Rylee smiled up at me and gingerly put her hand on the crest of my pregnant abdomen. She moved it back and forth, with a hesitant, irritating judder.
I smiled, but had to grit my teeth to not swat her hand away.
I felt ashamed of my knee-jerk reaction, but frustrated that my sister didn’t remember how ticklish I am.
Mostly, I was tired and afraid.
Any day now, labor would start. Any day now, I would become a mother.
“I should give you some back rubs!” Katie said, her voice cheerful.
I cringed, trying not to show it. The idea of anyone touching me right now made me want to cry. Anyone, but especially my sister.
She had called months before, her voice joyful, and told me she was coming. “I can come for two weeks,” she said. “So I have a really good chance of being there for the big day!”
I sat on the floor, and bent my knees up against my belly, as if to shield myself. “That’s great,” I said, trying to make my voice sincere. “That’s great you’ll be here.”
I meant it, and I didn’t. I felt honored my sister wanted to be there for my birth. I knew she was telling me she loved me by showing up.
But also, I didn’t know exactly why she was coming. We didn’t talk regularly—she would disappear for months, sometimes a year at a time, not answering my calls or emails, her voice mail so overfull I couldn’t even leave a message. Then one day she would call out of the blue, and tell me she loved me, and we’d talk.
We’d grown up mostly apart—her at a children’s home, me with our parents. Even when we were children, I was thirsty for any detail about who she was and what she was like and what she did each day.
On her calls, I’d get a few hints: her new art studio, her daughter’s antics, the church she’d started attending, but after a half-hour of us exchanging our stories, she’d say she had to go. When I hung up, I’d wonder when—or if—I’d hear her voice again.
Did she want to be sisters, or not? How could the barrier between us come down unless she opened up?
A week and a half later, my water broke. Labor was a freight train, contractions one after another during my home birth. I lost a decent amount of blood after the labor, so much so that my midwife set me up with an IV to replenish my fluids. The morning after, I was so shaky I had to hold the sides of the shower.

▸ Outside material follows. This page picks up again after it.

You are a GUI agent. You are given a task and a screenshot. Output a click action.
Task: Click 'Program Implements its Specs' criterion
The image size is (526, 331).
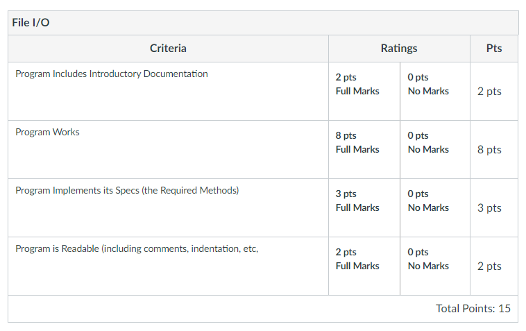pos(127,191)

And then, for two days, I didn’t sleep.
On the third morning, my sister came over by herself, without my niece. She knocked tentatively at my bedroom door and peeked in. I was alone; she was there to relieve my husband so he could buy groceries.
My newborn was lying on the middle of the bed, asleep, and I was trying to tidy the room. I hardly looked at my sister as I organized, picking up things and setting them down, so desperate to rest I could not stop moving.
“How are you?” she said.
I stopped. For a moment, I contemplated lying. I did not want to admit I was poised on the edge of a cliff.
Then my face crumpled, and I started to cry.
In two strides, she had her arms around me. She held on tight as I stuttered out the long nights, how my usual insomnia had worsened, and how other events after the birth had undone me. I unspooled there in her arms, no longer strong enough to hold myself together.
She held me so tight I knew I was safe. I was astonished to realize how safe she was. She was safe, as though there had never been any barrier between us.
Later, I lay in the bed next to my daughter, while Katie gave me the massage she’d promised. Her hands smoothed away the knot in my shoulders, rubbed away the charley horse in my thigh. It felt incredible.
She had never touched me like this.
I had never allowed her to.
All this time, I had wondered what was wrong with her. I wondered why she didn’t reach out to me. I wondered why she was afraid. I measured the distance between us and assumed she’d need to be the one to bridge it.
I thought it would take a gargantuan effort, something, perhaps, beyond her.
There, safe in my sister’s arms, I realized the truth: the barriers were as much about me as they were about her. And instead of a great force of will, what I’d needed to do was completely let go, and allow her to hold me.